━━ SUPPLIED RECORDS ━━

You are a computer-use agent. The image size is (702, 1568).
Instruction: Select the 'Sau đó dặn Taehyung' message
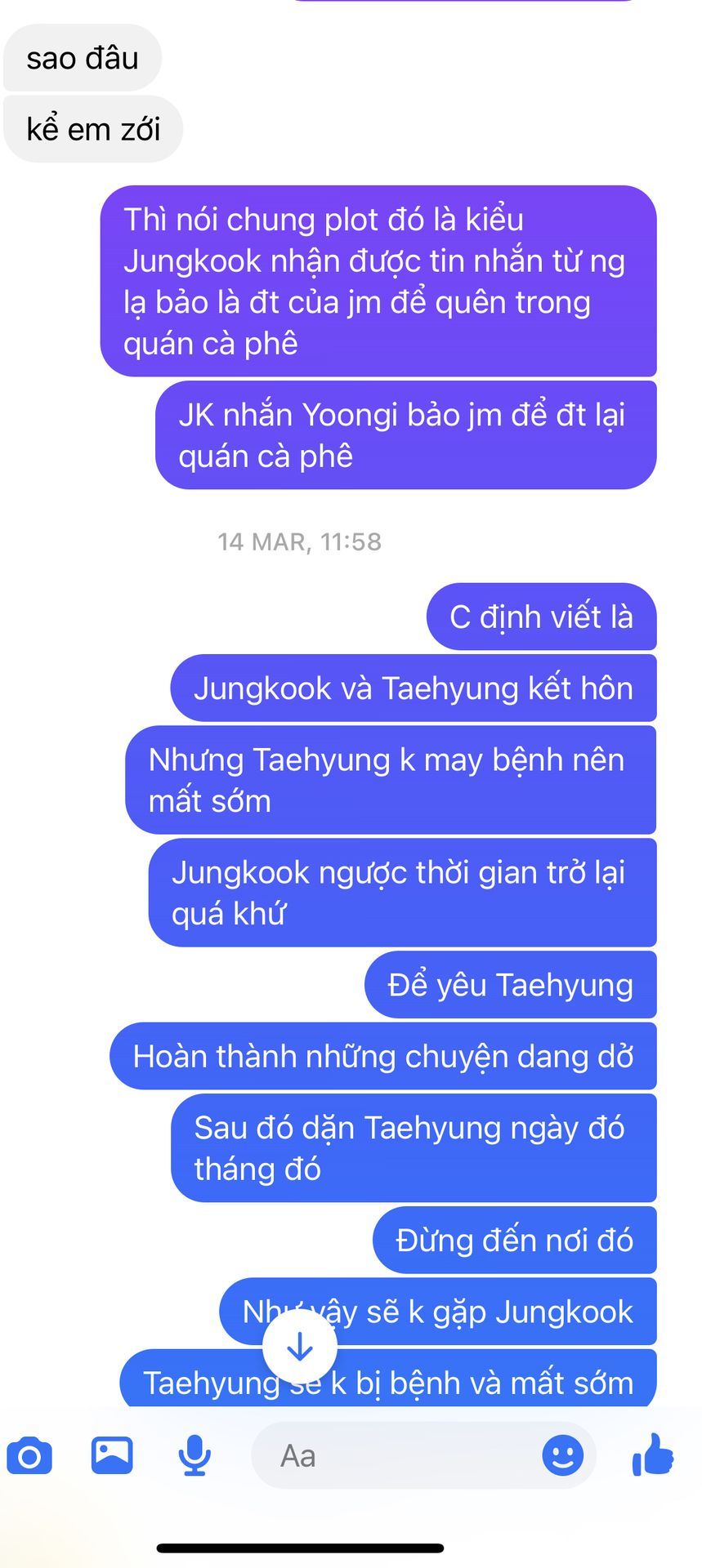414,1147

━━━
━━ SUPPLIED RECORDS ━━

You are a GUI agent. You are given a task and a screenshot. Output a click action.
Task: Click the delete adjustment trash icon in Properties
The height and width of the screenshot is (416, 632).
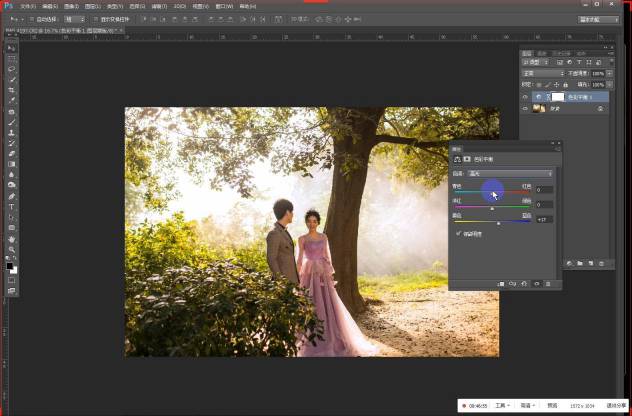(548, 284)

━━━

▸ EXERCISE DESCRIPTION
Look through the listing above and copy each line where the string "agent" occurs.

▸ WRITTEN ANSWER
You are a computer-use agent. The image size is (702, 1568).
You are a GUI agent. You are given a task and a screenshot. Output a click action.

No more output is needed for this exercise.